- _SET OF TASKS_:
- a) In the D2G band unlock thread, what does Jabberwockish call superfluous?
- b) Echo everything in the D2G band unlock thread from "so you will" down to "patch and done!".
- c) Carry on the D2G band unlock thread from the point where it stops.

##### EXCERPT TO READ

# D2G band unlock Instructions for 4.5.608



## droid4man

I have a verizon droid2global with 4.5.608 system, ver 2.3.3 . I did not upgrade. I like to unband for US at&t. I couldn't find any step by step instructions for this. I saw some for .629. Please help this.

steps

1. sim unlock by verizon
2. root the phone with PeterMotorolaRootTools-1.07
3.


----------



## Morlok8k

easy! follow the steps for 629, but substitute 629 for 608.

so you will basically flash 330 with RSDlite, then use a bootcd or linux to flash 608 back. then you root the phone, install the custom recovery, install the TBH patch and done!

EDIT: (or just stay on 330... but it is froyo







)


----------



## droid4man

I put the steps in this way.

1. sim unlock by verizon
2. root the phone with PeterMotorolaRootTools-1.07
3. Flash 2.3.330 SBF using RSDLite
4. Flash .608 back using EzSBF
5. Root D2G with PeterMotorolaRootTools-1.07
6. install Bootstrap Recovery and install the TBH_Band_Unlock_v2.0.zip
7. install the custom recovery??????????

Is this correct? Where to get custom recovery?, in step 7.


----------



## Jabberwockish

droid4man said:


> 1. sim unlock by verizon
> 2. root the phone with PeterMotorolaRootTools-1.07
> 2. Flash 2.3.330 SBF using RSDLite
> 3. Flash .608 back using EzSBF
> 4. Root D2G with PeterMotorolaRootTools-1.07
> 5. install Bootstrap Recovery and install the TBH_Band_Unlock_v2.0.zip
> 6. use the Boostrap Recovery app to install ClockworkMod Recovery
> 7. boot into ClockworkMod Recovery and flash TBH_Band_Unlock_v2.0.zip


Rooting before flashing the SBFs is superfluous. Also read http://droid.koumakan.jp/wiki/ClockworkMod_Recovery


----------



## droid4man

Man o' Man!!. After two days work, now I can use a GSM sim card on Droid2Global. As an iphone user, working with Droid2 was very difficult, therefor I wrote this step by step guide. There may be newer version of the files are out there but these worked for me. Thanks to this site and its members, where I gathered and I put together this guide. Credit goes to Morlok8k, Jabberwockish, & others. .

##########
##### INFORMATION SHOWN

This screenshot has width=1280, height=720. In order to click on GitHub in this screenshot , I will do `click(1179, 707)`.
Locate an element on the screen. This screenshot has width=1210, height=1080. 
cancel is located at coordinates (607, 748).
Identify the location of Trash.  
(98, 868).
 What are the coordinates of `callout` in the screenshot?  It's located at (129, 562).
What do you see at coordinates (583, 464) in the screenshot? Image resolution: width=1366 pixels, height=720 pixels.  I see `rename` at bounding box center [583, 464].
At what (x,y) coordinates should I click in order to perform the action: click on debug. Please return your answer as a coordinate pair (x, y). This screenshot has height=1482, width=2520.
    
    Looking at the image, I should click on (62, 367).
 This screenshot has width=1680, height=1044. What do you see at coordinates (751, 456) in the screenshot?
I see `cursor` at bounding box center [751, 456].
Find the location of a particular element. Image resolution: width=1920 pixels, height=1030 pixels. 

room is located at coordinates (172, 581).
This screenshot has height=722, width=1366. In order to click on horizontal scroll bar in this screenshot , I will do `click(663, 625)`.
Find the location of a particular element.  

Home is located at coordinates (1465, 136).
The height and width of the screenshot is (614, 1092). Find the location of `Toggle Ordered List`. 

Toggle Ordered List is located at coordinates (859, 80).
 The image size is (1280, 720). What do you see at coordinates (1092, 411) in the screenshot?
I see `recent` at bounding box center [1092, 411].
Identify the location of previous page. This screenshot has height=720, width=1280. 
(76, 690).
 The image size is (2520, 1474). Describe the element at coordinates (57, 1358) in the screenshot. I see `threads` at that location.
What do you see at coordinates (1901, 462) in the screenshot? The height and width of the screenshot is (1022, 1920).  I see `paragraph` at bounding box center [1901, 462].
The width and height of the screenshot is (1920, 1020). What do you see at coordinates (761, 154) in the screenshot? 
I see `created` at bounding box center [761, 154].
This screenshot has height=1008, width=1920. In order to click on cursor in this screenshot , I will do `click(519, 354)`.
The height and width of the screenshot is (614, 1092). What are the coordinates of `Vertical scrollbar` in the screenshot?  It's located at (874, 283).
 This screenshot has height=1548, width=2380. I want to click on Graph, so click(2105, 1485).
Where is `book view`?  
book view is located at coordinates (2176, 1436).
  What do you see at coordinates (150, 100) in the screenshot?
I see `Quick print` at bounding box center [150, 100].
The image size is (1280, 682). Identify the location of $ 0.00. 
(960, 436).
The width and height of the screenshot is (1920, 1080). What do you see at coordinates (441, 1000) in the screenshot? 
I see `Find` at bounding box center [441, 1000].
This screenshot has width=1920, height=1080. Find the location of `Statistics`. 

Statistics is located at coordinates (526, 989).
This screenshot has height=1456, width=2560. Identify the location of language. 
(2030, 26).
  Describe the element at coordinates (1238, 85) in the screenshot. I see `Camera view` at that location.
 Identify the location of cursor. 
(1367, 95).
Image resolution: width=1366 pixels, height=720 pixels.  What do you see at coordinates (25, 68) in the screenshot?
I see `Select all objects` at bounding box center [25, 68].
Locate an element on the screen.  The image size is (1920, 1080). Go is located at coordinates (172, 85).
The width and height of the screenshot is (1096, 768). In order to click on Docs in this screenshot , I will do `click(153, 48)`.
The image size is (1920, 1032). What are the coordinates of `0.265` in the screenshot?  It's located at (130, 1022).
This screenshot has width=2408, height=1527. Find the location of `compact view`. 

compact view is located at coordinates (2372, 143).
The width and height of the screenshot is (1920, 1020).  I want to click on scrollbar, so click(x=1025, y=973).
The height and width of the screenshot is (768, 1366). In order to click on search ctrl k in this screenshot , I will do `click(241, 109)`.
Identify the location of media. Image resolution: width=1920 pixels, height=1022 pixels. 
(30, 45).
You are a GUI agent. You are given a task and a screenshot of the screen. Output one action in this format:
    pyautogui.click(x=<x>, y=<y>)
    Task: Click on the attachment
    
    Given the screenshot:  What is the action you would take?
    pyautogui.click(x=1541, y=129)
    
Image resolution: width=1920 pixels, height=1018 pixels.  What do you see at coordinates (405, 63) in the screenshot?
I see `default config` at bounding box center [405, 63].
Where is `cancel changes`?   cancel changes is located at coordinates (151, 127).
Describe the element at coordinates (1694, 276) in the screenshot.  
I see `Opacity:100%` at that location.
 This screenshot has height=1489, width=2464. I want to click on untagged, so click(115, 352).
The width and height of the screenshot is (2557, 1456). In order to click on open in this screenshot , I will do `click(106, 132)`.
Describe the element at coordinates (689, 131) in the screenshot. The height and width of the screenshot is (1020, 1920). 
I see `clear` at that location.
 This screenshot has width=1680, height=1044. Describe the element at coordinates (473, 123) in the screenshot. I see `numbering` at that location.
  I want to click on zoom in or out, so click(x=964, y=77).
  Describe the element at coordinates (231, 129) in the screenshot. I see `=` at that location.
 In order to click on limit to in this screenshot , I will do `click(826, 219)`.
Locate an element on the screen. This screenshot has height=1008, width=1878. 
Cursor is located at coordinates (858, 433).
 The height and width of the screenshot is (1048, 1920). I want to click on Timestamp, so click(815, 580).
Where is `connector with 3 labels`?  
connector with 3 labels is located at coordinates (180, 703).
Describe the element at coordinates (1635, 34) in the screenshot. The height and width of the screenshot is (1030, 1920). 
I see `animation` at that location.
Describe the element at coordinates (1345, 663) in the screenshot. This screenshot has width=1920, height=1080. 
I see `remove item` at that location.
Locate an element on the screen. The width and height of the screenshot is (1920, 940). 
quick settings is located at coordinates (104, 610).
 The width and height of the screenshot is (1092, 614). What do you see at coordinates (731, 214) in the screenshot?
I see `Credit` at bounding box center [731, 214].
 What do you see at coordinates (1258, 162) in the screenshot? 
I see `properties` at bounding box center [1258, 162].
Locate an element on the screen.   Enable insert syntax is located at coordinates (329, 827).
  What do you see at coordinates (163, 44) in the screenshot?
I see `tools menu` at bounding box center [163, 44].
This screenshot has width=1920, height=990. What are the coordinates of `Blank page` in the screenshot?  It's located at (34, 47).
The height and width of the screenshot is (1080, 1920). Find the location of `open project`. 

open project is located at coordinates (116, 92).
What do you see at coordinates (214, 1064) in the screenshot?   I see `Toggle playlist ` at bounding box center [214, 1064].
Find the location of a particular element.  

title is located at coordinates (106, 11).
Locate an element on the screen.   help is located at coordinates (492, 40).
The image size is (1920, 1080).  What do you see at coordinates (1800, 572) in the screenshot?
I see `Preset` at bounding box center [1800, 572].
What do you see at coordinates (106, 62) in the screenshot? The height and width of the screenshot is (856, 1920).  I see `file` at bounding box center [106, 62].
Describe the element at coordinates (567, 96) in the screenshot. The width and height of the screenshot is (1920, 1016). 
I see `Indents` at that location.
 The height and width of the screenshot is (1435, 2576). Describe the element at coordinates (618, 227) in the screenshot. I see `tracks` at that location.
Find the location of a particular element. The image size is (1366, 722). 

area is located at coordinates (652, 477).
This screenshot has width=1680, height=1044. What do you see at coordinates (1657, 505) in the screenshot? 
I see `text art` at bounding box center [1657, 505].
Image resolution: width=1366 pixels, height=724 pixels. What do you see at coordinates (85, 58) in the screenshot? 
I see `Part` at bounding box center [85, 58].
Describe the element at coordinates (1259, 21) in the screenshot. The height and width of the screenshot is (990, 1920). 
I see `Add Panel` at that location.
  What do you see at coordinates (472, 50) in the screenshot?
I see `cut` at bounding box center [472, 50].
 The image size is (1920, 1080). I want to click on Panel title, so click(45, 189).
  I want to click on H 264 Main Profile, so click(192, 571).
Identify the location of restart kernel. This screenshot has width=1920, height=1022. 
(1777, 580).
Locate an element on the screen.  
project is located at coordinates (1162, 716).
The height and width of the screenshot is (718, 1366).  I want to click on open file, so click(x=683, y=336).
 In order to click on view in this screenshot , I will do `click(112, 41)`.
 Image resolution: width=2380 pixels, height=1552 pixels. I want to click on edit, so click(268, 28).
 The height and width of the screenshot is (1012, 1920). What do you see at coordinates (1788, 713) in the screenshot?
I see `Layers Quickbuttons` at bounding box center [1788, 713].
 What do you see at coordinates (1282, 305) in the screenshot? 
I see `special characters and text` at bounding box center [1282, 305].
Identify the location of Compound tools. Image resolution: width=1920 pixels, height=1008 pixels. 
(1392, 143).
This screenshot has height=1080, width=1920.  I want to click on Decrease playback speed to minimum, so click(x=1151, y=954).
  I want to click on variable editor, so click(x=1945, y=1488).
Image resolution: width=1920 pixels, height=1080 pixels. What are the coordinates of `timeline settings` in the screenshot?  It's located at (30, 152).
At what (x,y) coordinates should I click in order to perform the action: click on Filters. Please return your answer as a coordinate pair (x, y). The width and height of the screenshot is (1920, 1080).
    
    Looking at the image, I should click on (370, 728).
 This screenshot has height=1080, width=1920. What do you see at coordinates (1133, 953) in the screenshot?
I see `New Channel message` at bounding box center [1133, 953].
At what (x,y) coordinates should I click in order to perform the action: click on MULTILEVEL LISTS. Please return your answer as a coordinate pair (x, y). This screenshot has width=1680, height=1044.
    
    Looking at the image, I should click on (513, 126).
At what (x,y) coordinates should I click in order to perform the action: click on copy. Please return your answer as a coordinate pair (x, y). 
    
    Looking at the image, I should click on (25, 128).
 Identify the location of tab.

##########

- _RESULTS FOR THE EXERCISE_:
- a) Rooting before flashing the SBFs.

- b)
so you will basically flash 330 with RSDlite, then use a bootcd or linux to flash 608 back. then you root the phone, install the custom recovery, install the TBH patch and done!

- c)
Please backup your Data before flashing. It is not included in here.

The baseband version should be N_01.48.05R for this band unlock to work
ModelROID2 GLOBAL, system ver: 4.5.608.a956, Android ver : 2.3.3

***** BEFORE YOU BEGIN YOUR INSTALL, YOUR BATTERY MUST BE FULLY CHARGED.
***** If you unplug your phone while flashing, it will break beyond repair.
***** Using corrupted files and wrong menu choise will break it beyond repair.

***** USE AT YOUR OWN RISK!
--------------------------

Major steps:-

A. SIM unlock by verizon
B. Flash 2.4.330 SBF using RSDLite 5.7
C. Flash 4.5.608 sbf using EzSBF linux CD
D. Root D2G with PeterMotorolaRootTools-1.07
E. Install Droid2 Bootstrap Recovery
F. Use the Boostrap Recovery app to install ClockworkMod Recovery
G. Boot into ClockworkMod Recovery Mode and flash TBH_Band_Unlock_v2.0.zip
H. Reboot, set the phone to GSM/UMTS only. Reboot.

---------------------------

************ Retard man's (my version) step by step guide *****************

*Step A. SIM unlock by verizon:-*

Insert a GSM SIM card (att or tmo). Power on the phone, put the unlock code you got from VZ. Reboot.

1. Get these 7 files and put in the same folder on your desktop pc.

'1KDStaz_D2G_4.5.608.iso' Burn the .iso image to a CD. This is the linux ezSBF CD.
'TBH_Band_Unlock_v2.0.zip', do not extract. Leave as a .zip file. 
'bootstrap-1.0.0.5-droid2.apk'
'PeterMotorolaRootTools-1.07.zip' Unzip it to the folder.
'VRZ_A956_2.4.33_1FF_01.sbf'
'RSD Lite 5.7.msi'
'Motorola_End_User_Driver_Installation_5.2.0_32bit.msi'

2. Install RSD Lite 5.7.msi and the motorola driver on your computer. For win7, run RSD Lite as Administrator.

*Step B. Flash 2.4.330 SBF using RSDLite 5.7:-*

3. Plug the phone into a USB cable attached to your computer. you may see the New Hardware Wizard installs the drivers for your phone. Wait until your computer finishes the installation.

4. Power down your phone if it is already turned on. Hold down both volume buttons and power on the phone. When you see the backlight of the screen come on you can release the power button and the volume buttons, the bootloader screen should appear.

5. Click 'RSD Lite' icon on your desktop and run as Administrator. When you see your phone listed, click the "..." button next to the filename box and browse to the 'VRZ_A956_2.4.33_1FF_01.sbf' file.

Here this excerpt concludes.